I was getting so wound up and frustrated. "It's people like you who cause accidents!" I shouted.
Eventually, I just couldn't take any more so I looked around to make sure the coast was clear . . . and I jumped off of the carousel.
. . .
This little old lady decides one day that she wants to join a biker club, so she goes down to her local club and knocks on the door. The door is opened by a big hairy biker with a beard, who's covered in tattoos.
"I'd like to join your club," says the little old lady.
The biker is amused by this and decides to play along, telling her, "Ok, but you've got to meet the requirements first. Do you have a bike?"
The little old lady points to a Harley and says, "Yeah, that's my bike there."
The biker is surprised but says, "And do you smoke?"
The little old lady says, "Yeah, I smoke 20 cigarettes a day and when I'm shooting pool I'll smoke a few cigars too."
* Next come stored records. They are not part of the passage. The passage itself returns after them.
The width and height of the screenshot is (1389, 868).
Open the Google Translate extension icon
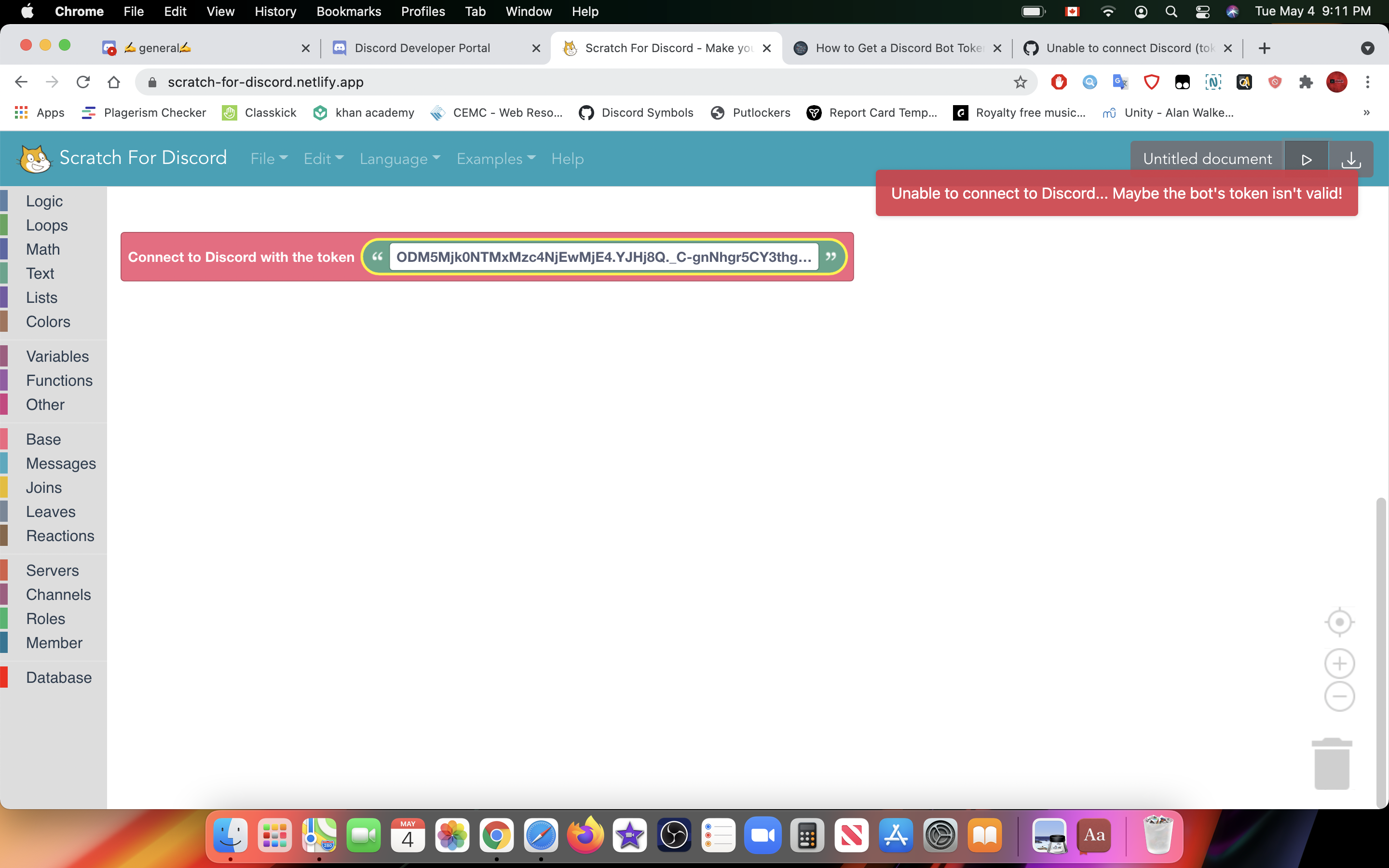(1119, 82)
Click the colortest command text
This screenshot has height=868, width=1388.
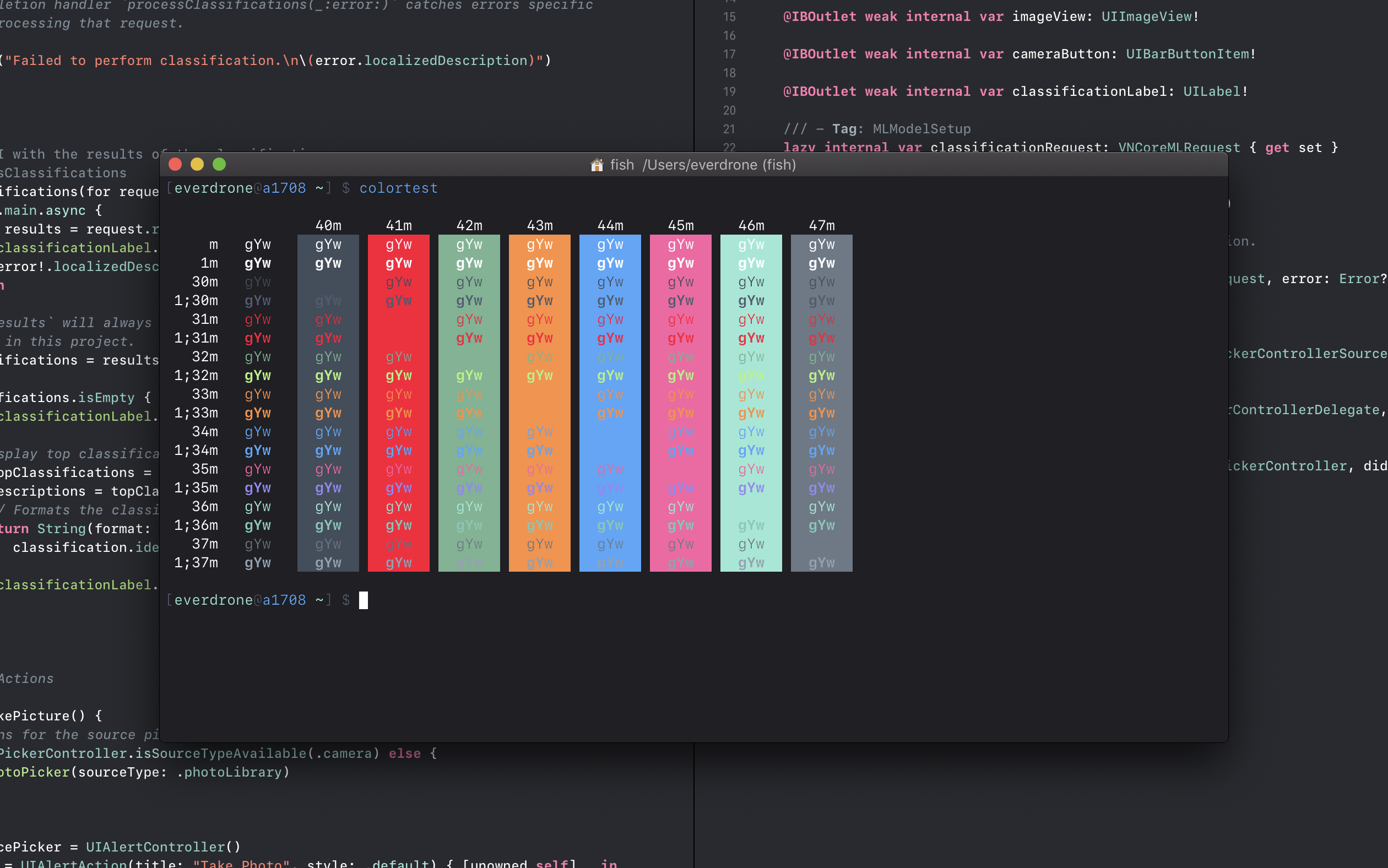(398, 188)
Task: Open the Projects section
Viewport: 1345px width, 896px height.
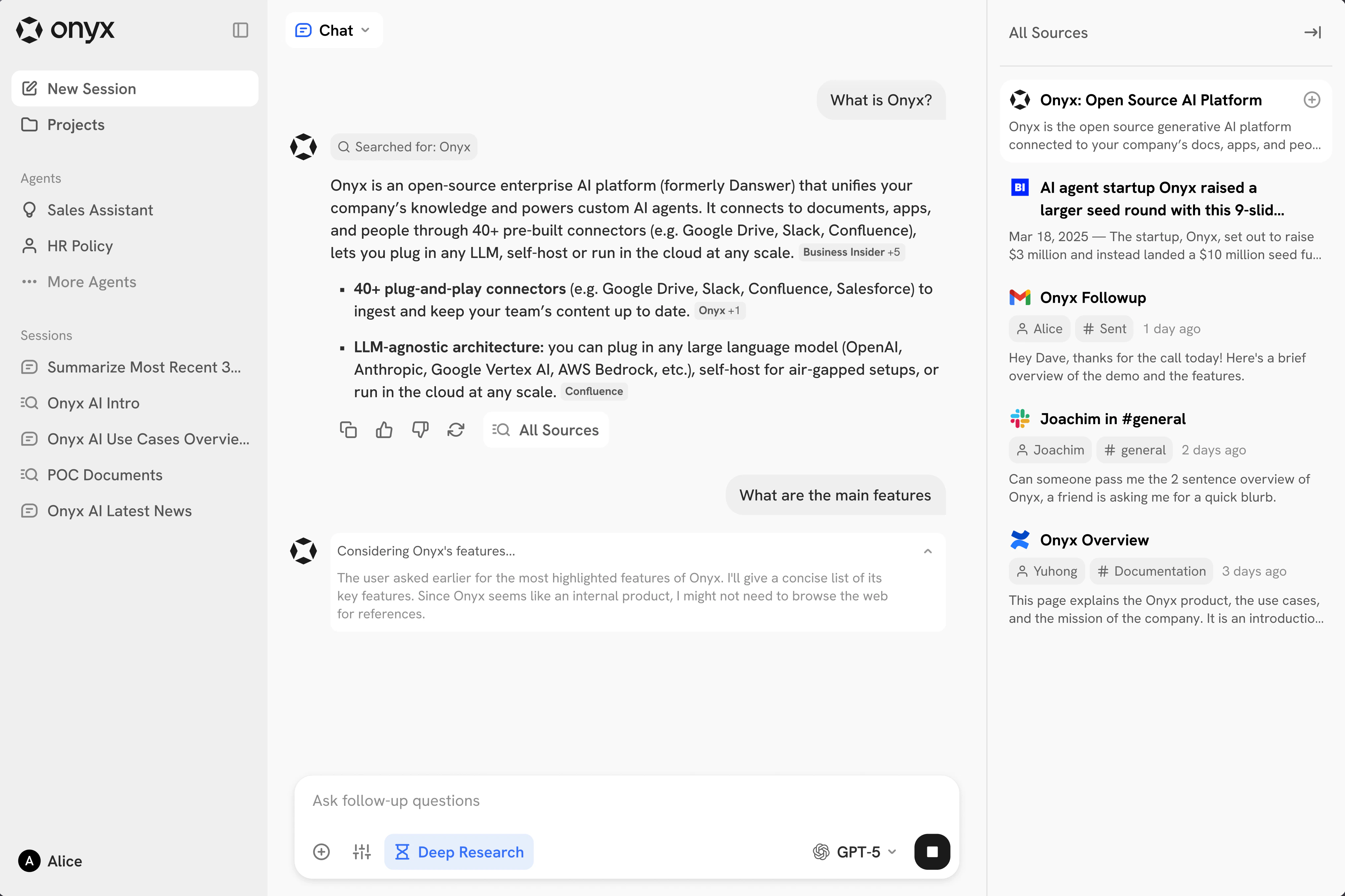Action: [x=75, y=125]

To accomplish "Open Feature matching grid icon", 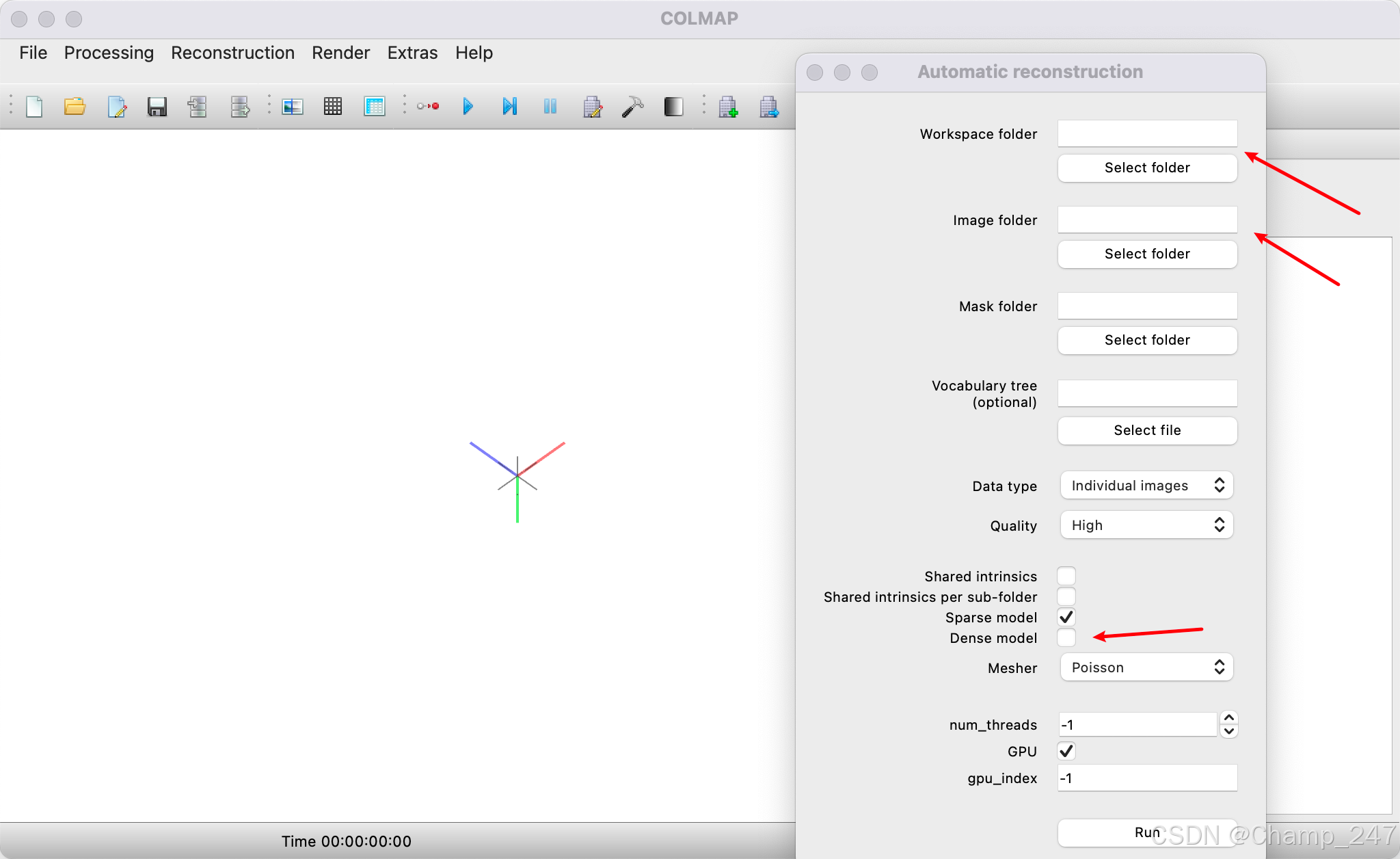I will [x=333, y=107].
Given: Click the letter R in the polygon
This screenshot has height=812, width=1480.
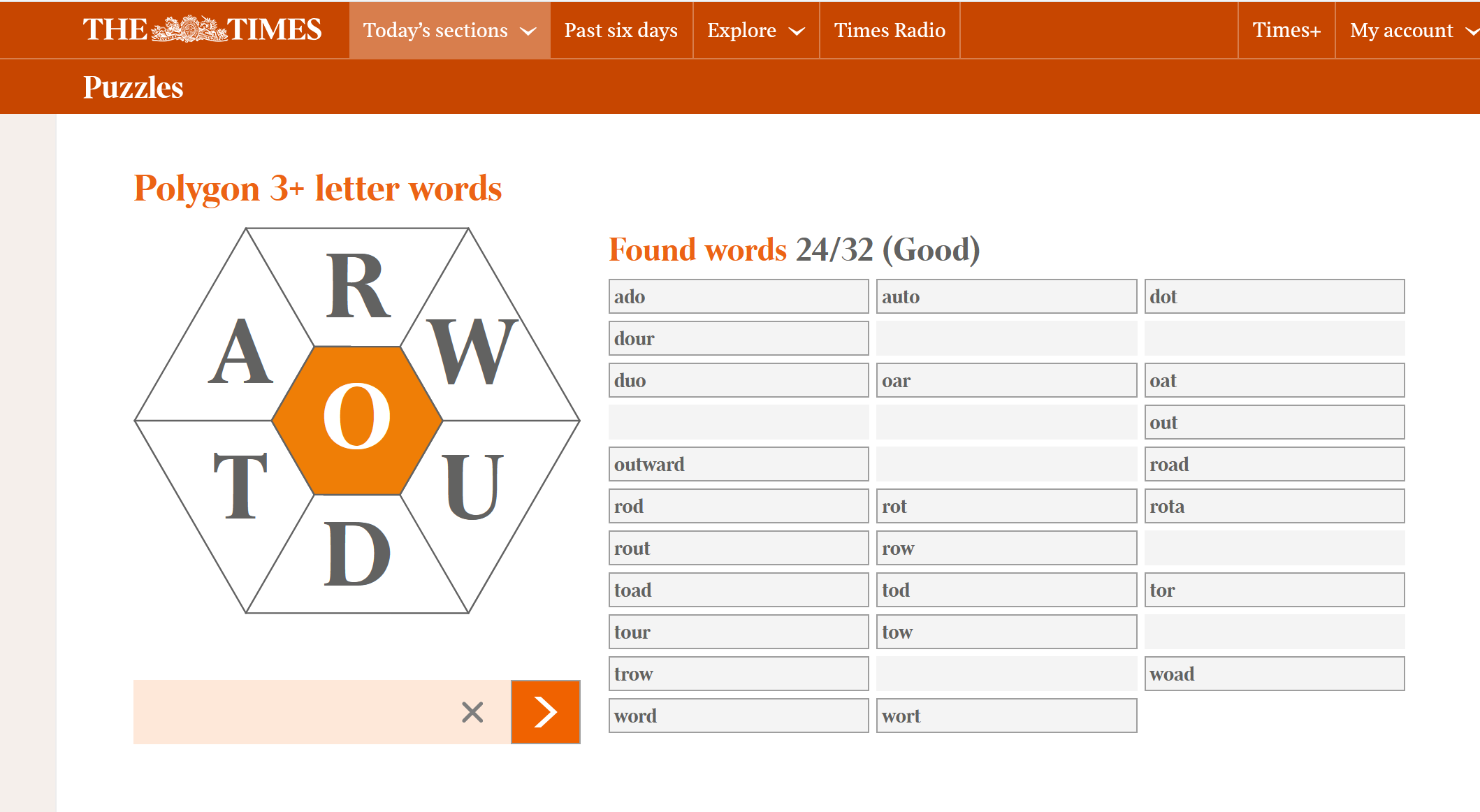Looking at the screenshot, I should [x=357, y=287].
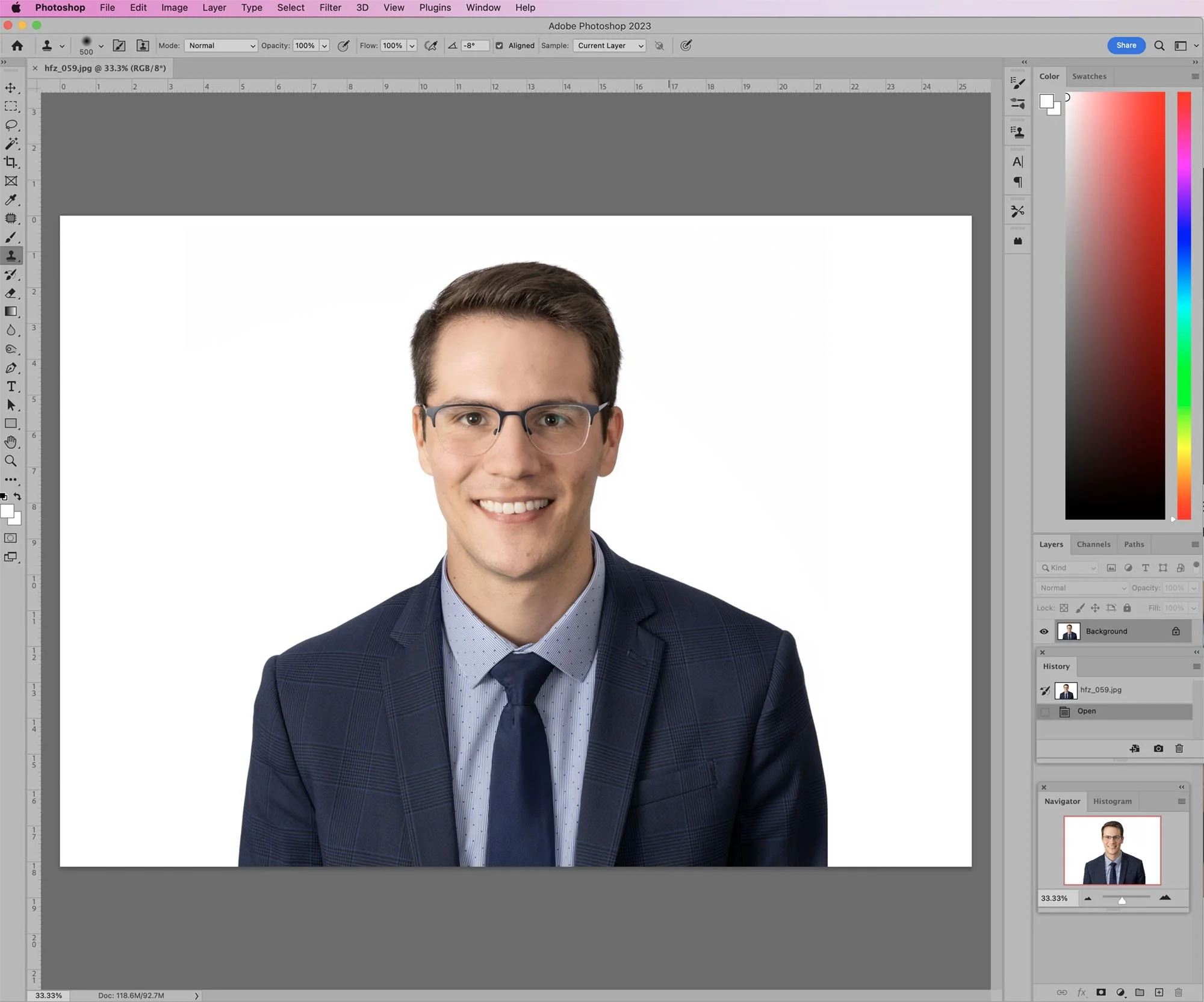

The biker is impressed and says, "And have you ever been picked up by the Fuzz?"
The little old lady says, "No, but I've been swung around by the nipples a few times."
. . .
I kept telling my brother to be careful while he was out riding his motorcycle, but he wouldn't listen. And of course, one day he fell off.
I went to visit him in the hospital and he said to me, "I... di...
“Did... n... wu....
“I... din... war... yu..."
I interrupted, "You can't say ‘I didn't warn you?’"
. . .
Life sucks, then you die. Goddamn it.